- **Extract**
——
Microsoft’s Mishap Highlights Data Security Challenges When Training AI

Microsoft Emphasizes Importance of GPU Supply for AI

Artificial intelligence (AI) models are some of the most data-hungry computing platforms in existence. 

The technology may have the potential to transform the world, but generative AI doesn’t work without access to, and the ingesting of, enormous amounts of data

This, as Microsoft’s AI research team accidentally exposed 38 terabytes of private data while publishing open-source AI training data to cloud-based code hosting platform GitHub. 

The exposed data included a disk backup of two Microsoft employees’ workstations with overly sensitive personal data such as private keys, passwords to internal Microsoft services, and over 30,000 messages from 359 Microsoft employees. 

Due to an accidental configuration of the published data, which provided “full control” instead of “read-only” permissions, any attacker would have been able to not only view the exposed files but also manipulate, overwrite or delete them. 

“No customer data was exposed, and no other internal services were put at risk because of this issue. No customer action is required in response to this issue. We are sharing the learnings and best practices below to inform our customers and help them avoid similar incidents in the future,” Microsoft wrote in a statement acknowledging the error. 

While crisis was avoided this time, the case serves as a glaring example of the new risks that organizations face when starting to integrate AI more broadly into their operations. 

As staff engineers increasingly work with massive amounts of specialized and sensitive data to train AI models, firms will need to establish the appropriate governance policies and education guardrails in order to mitigate security risks. 

Read alsoWalled Garden LLMs Build Enterprise Trust in AI

Training Specialized AI Models 

Specialized AI models need to be trained on specialized data, and as enterprises large and small come to embrace the benefits AI can bring to routine workflows, it is becoming increasingly crucial for IT, data and security teams to understand the inherent exposure risks native to each stage of the AI development process. 

Open data sharing is a key component of AI training, with researchers collecting and sharing massive amounts of external and internal data to build out the required training information for their AI models.

But sharing larger amounts of data leaves companies exposed to larger risks if that data shared incorrectly, as happened with Microsoft. 

After all, as PYMNTS has written, AI represents one of the first technologies that can violate nearly all of an organization’s internal corporate policies in one fell swoop. 

At the center of many business use concerns around the integration of generative AI solutions lies ongoing questions around the integrity of data and information fed to the AI models, as well as the provenance and security of those data inputs. In order to effectively and securely leverage AI tools, businesses must ensure first that they have the appropriate data infrastructure in place to avoid AI’s foundational pitfalls.
——
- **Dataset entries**
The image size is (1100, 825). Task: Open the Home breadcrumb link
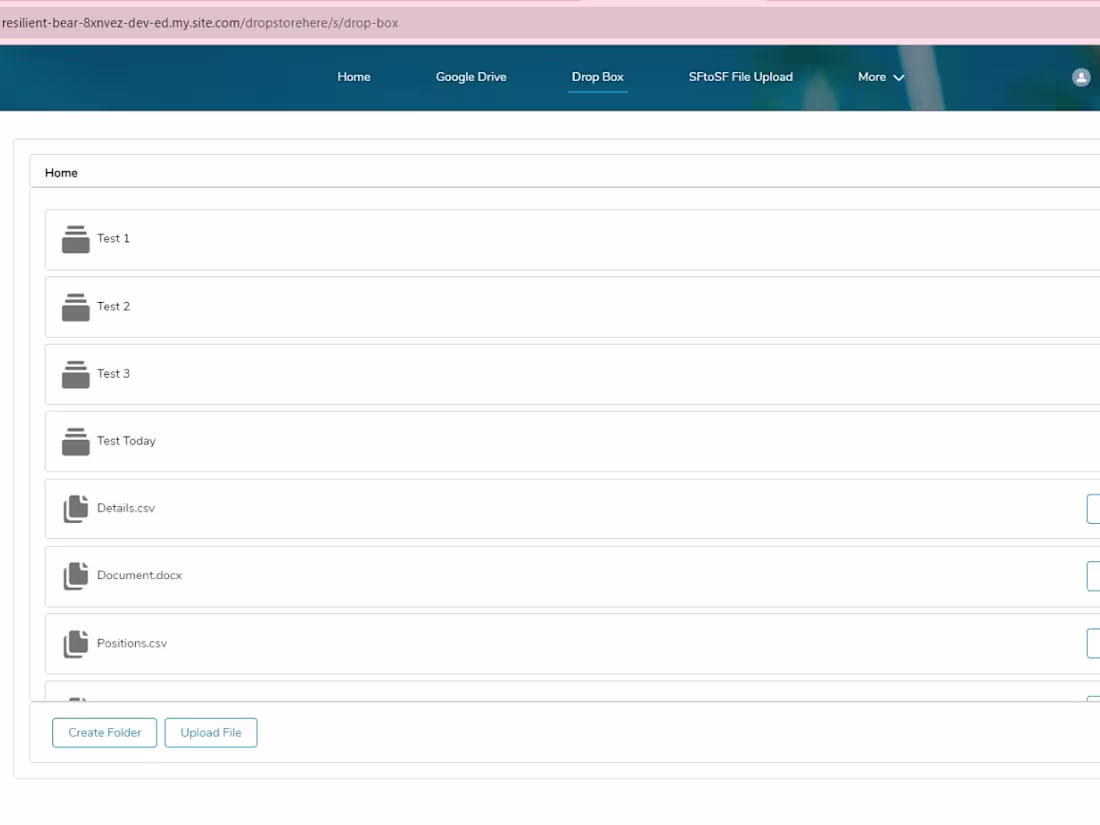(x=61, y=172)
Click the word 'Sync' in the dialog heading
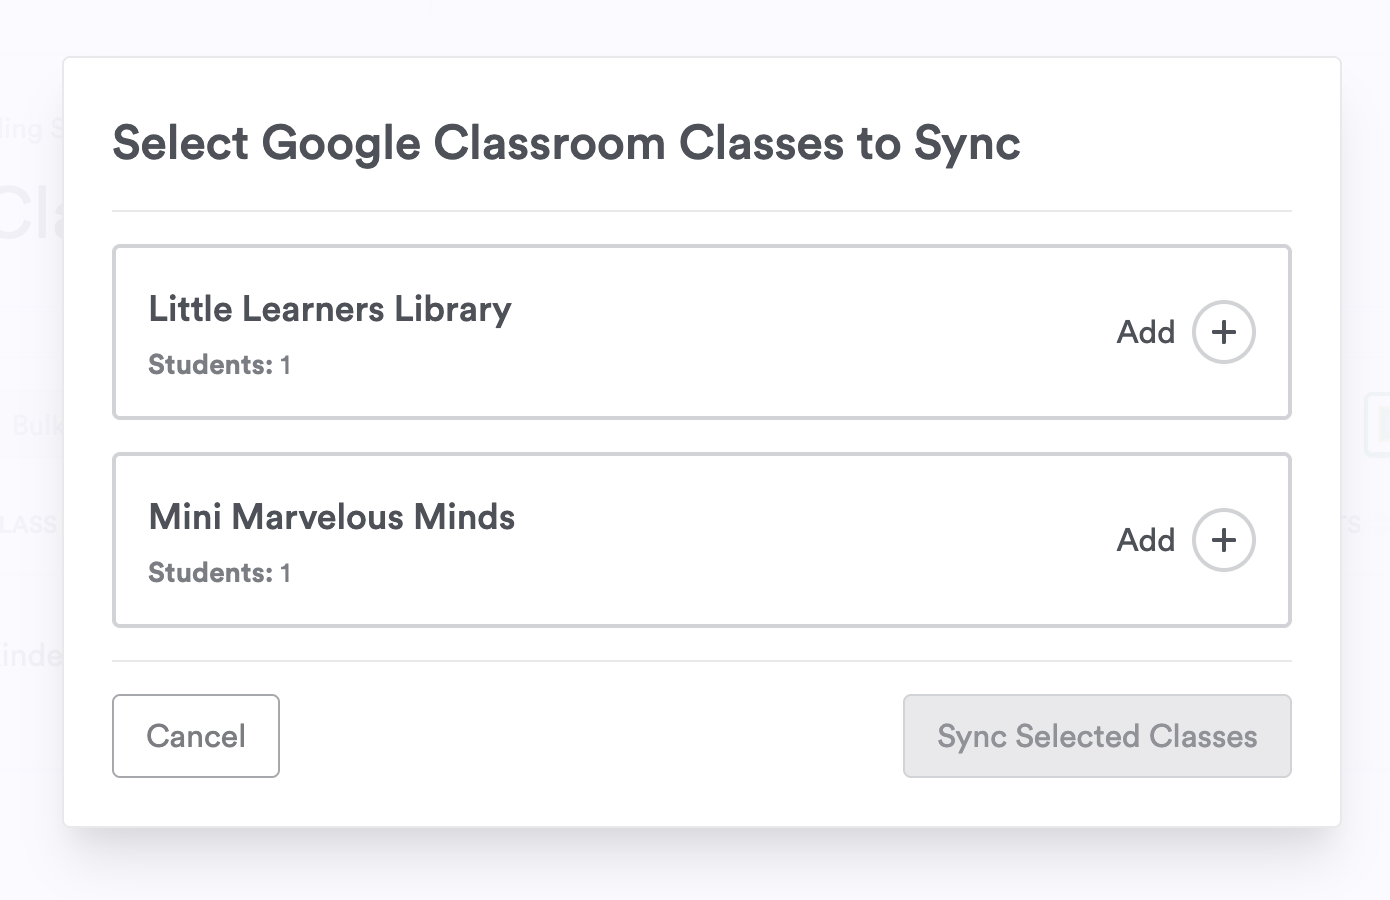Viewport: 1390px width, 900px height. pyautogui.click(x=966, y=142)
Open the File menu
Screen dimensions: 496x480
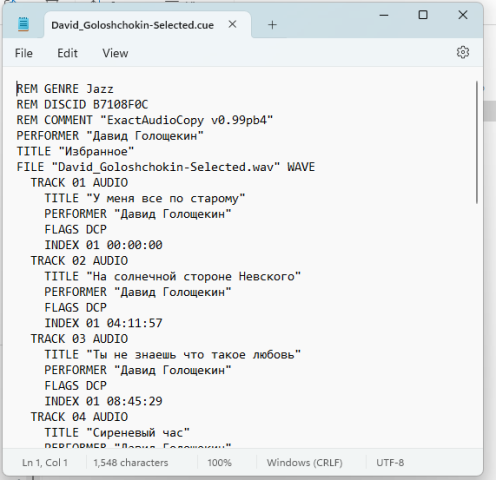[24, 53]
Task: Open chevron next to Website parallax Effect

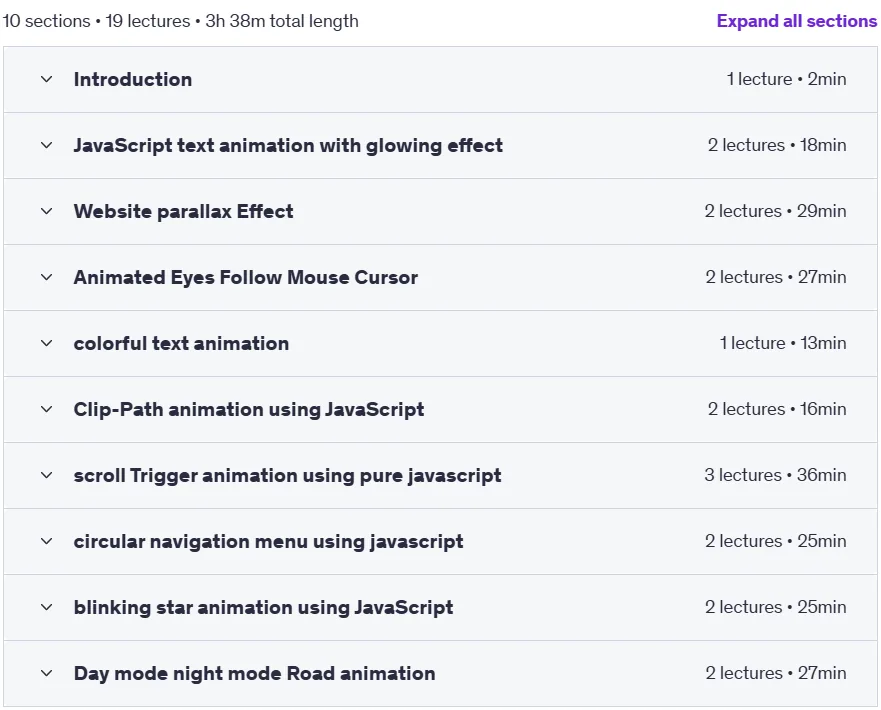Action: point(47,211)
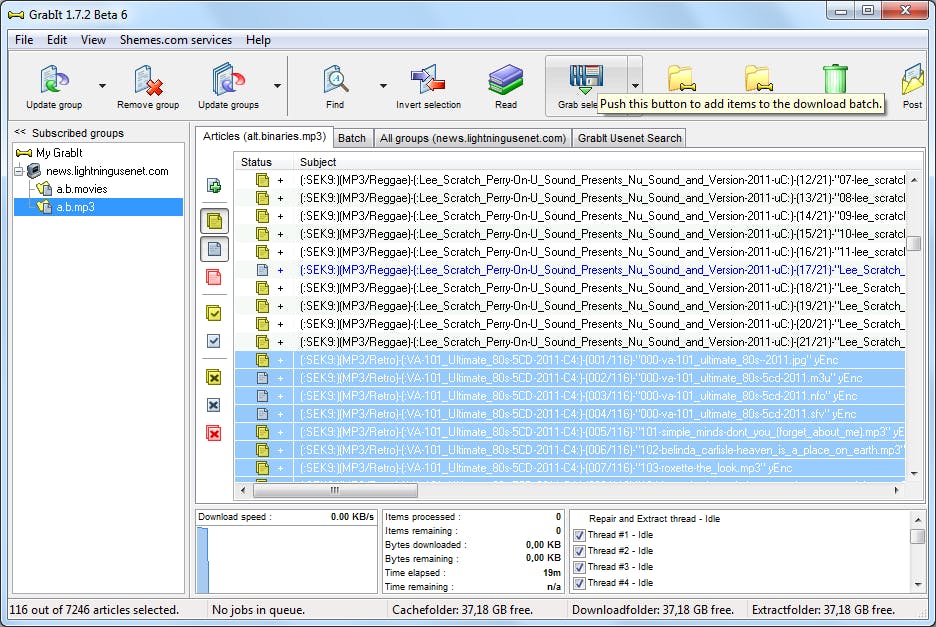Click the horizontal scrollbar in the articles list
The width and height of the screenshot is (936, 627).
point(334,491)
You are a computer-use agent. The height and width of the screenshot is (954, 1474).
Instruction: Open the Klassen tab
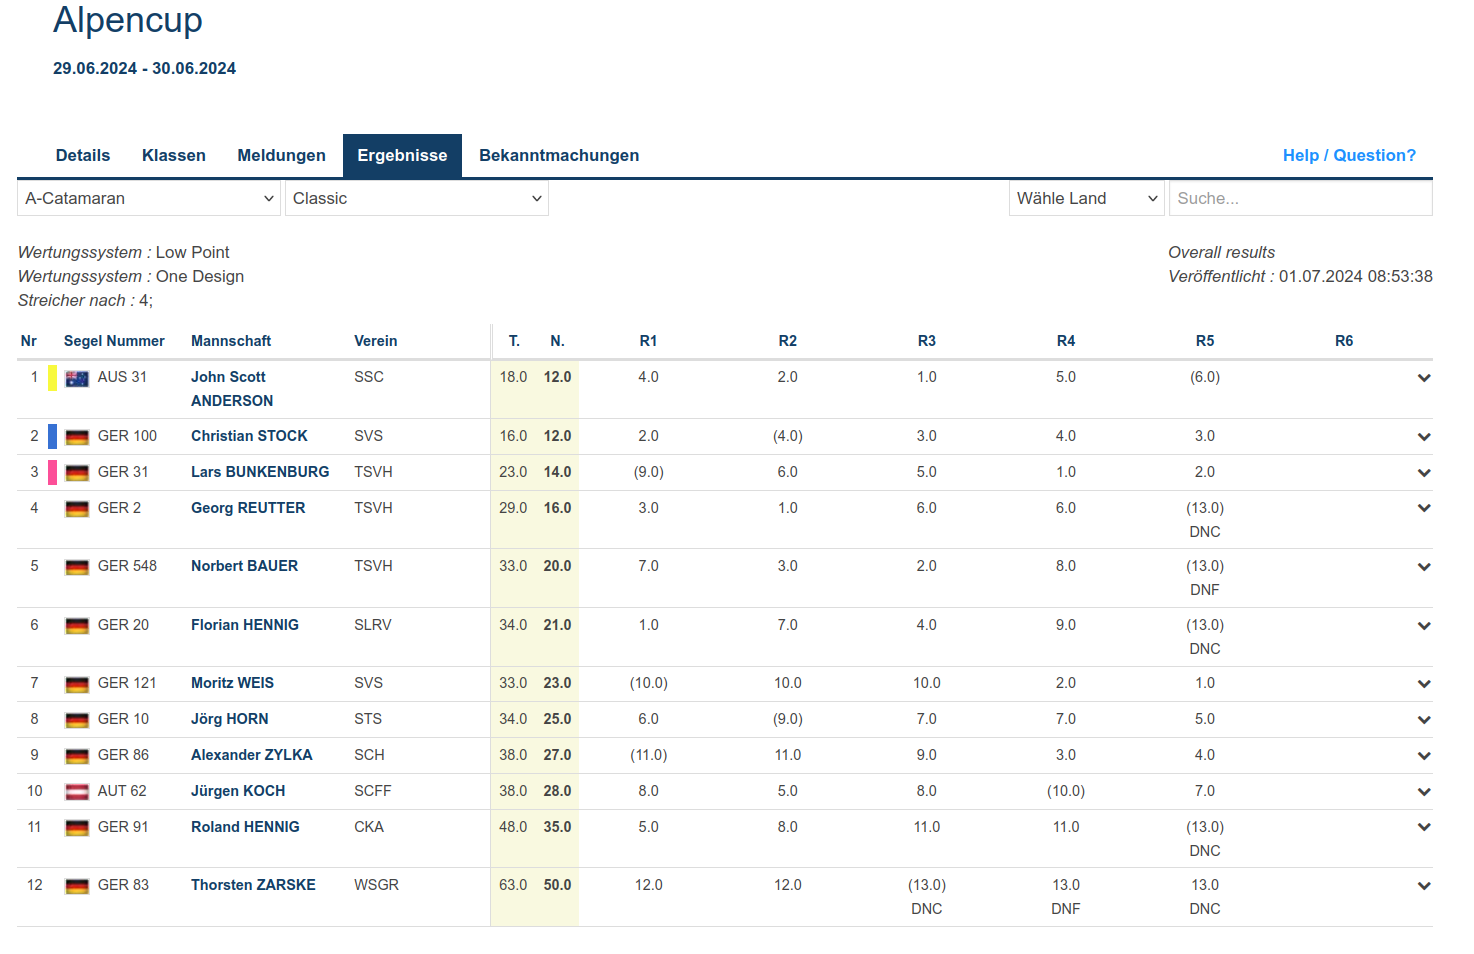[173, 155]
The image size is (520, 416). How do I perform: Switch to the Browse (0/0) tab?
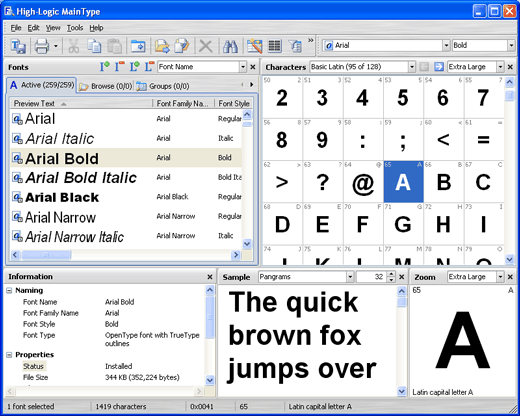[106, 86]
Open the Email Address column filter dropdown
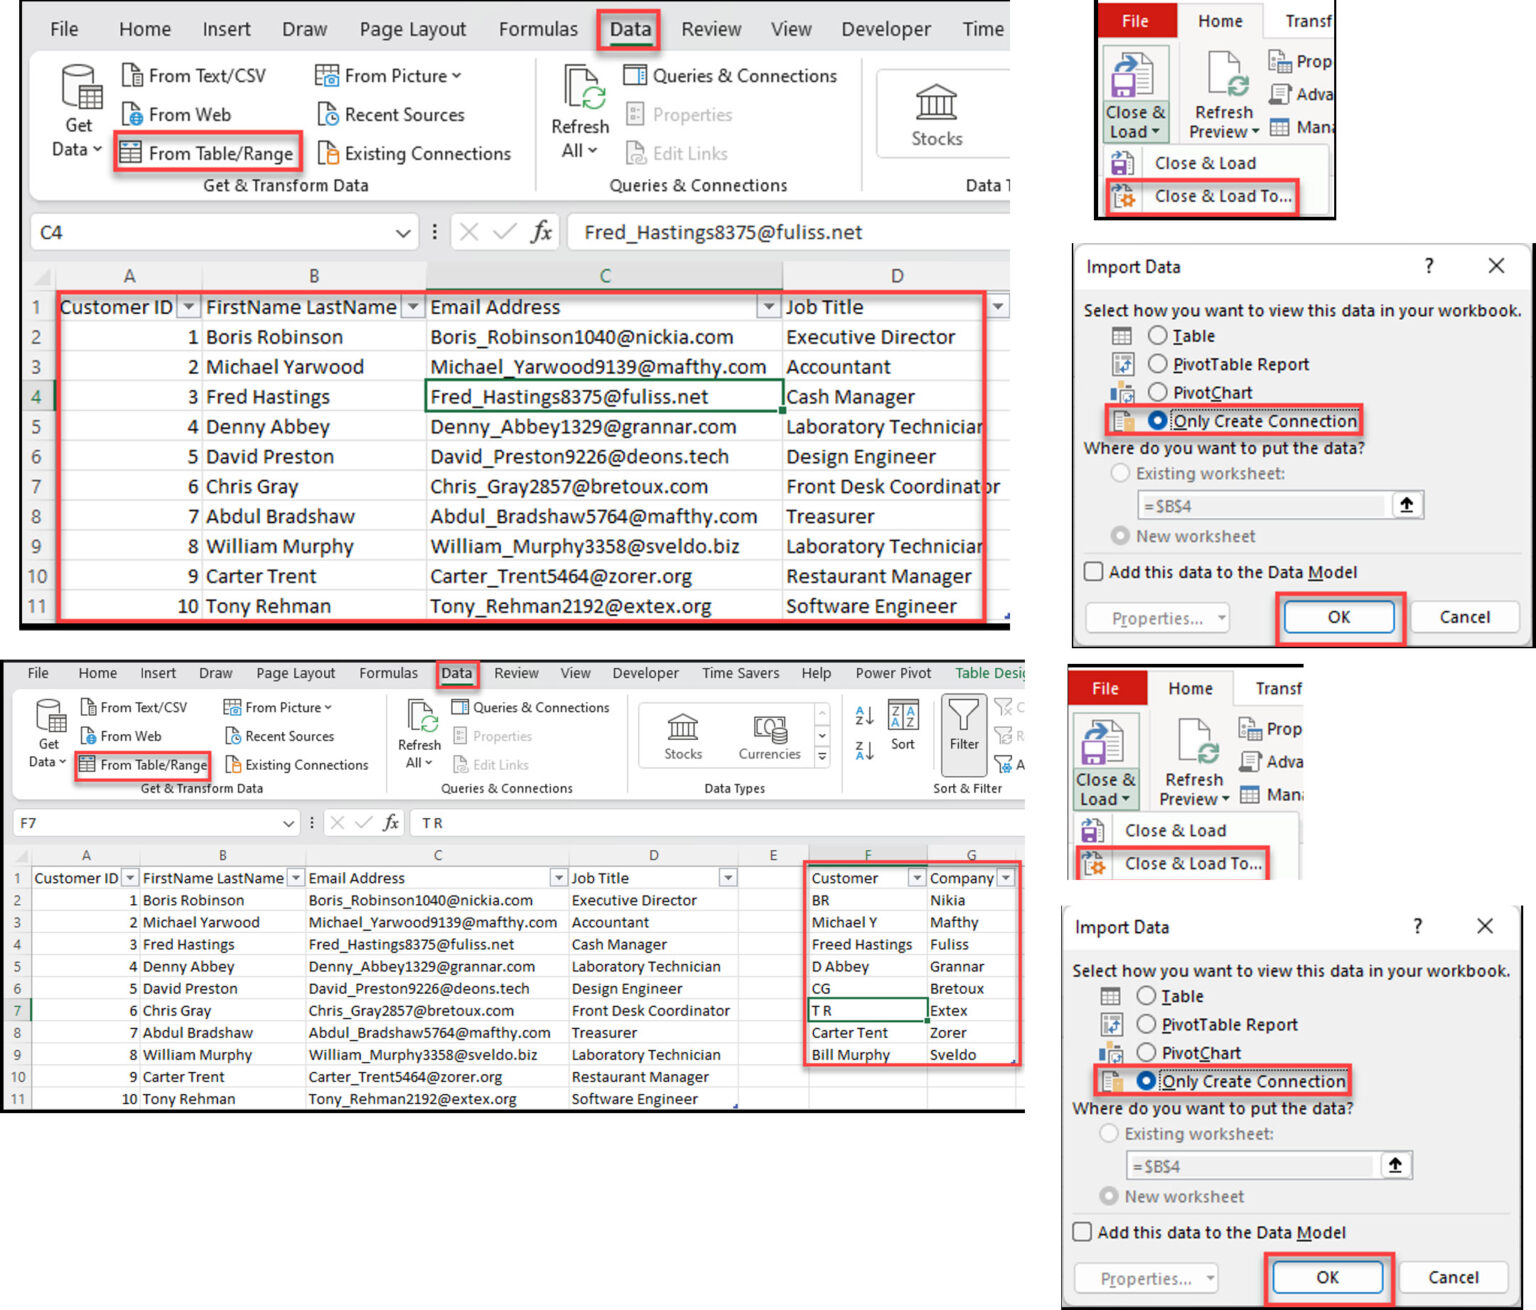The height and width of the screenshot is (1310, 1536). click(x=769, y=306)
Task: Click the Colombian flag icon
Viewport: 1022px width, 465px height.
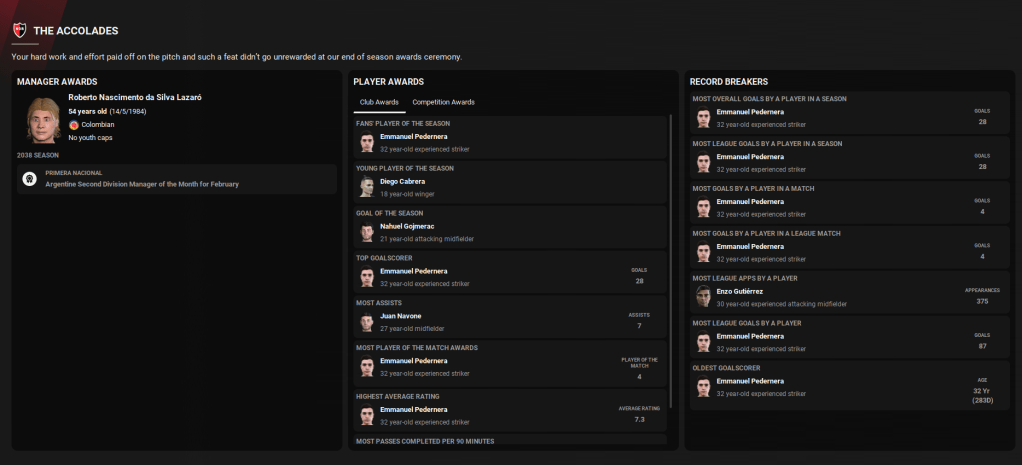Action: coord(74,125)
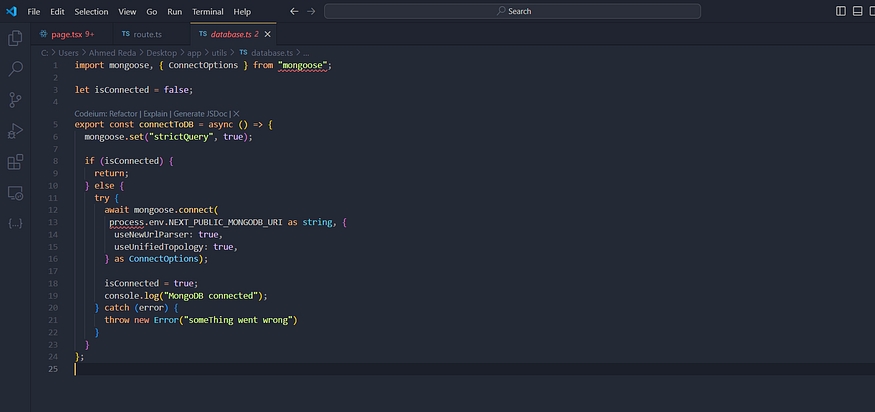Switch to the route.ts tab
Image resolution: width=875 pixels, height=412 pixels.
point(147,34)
——
- **What you are asked to do**
According to the article on Microsoft's data exposure, how much private data did Microsoft's AI research team accidentally expose?

- **Exercise answer**
38 terabytes